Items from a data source
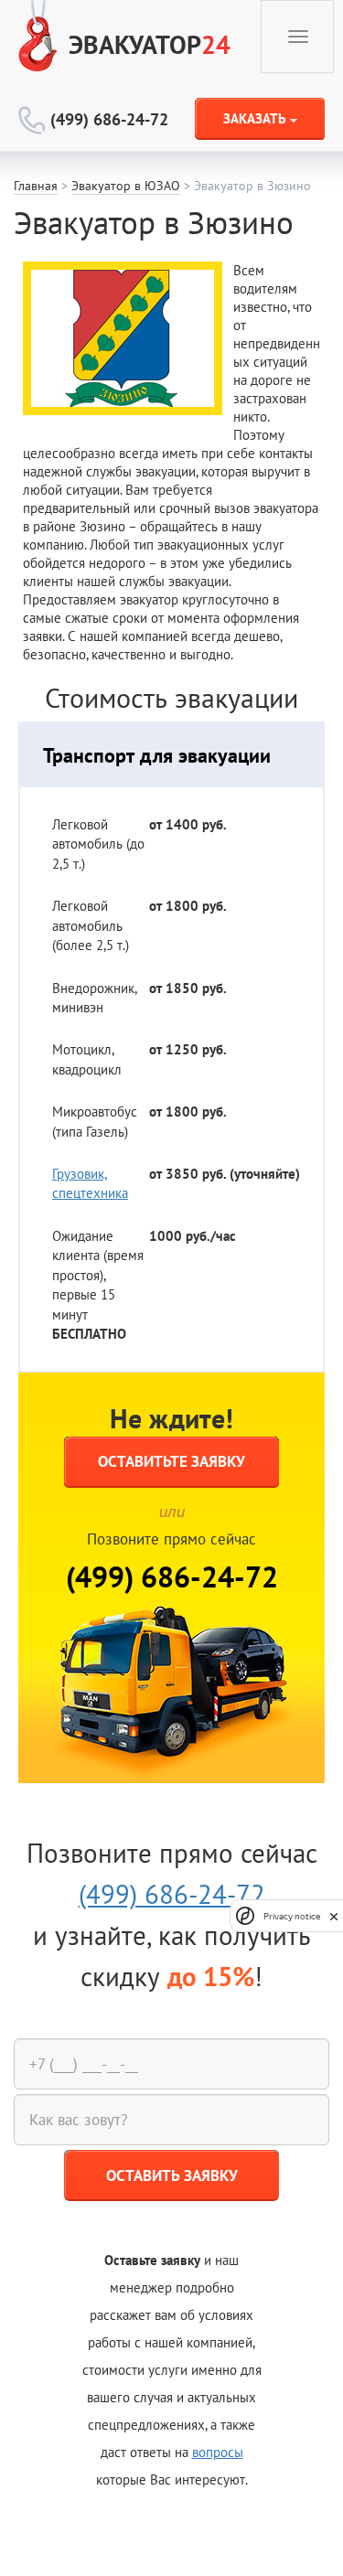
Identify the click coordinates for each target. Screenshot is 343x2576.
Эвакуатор (149, 44)
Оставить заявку (172, 2175)
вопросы (217, 2452)
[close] (334, 1915)
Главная (36, 185)
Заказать (256, 118)
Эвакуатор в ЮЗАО (125, 185)
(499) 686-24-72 (109, 119)
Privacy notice (291, 1916)
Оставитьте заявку (171, 1461)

# Task to complete
Each line above should be set down exactly as written, with pictures excluded.

# Written reply
Identify the click coordinates for each target. Screenshot is 343x2576.
Эвакуатор (149, 44)
Оставить заявку (172, 2175)
вопросы (217, 2452)
[close] (334, 1915)
Главная (36, 185)
Заказать (256, 118)
Эвакуатор в ЮЗАО (125, 185)
(499) 686-24-72 (109, 119)
Privacy notice (291, 1916)
Оставитьте заявку (171, 1461)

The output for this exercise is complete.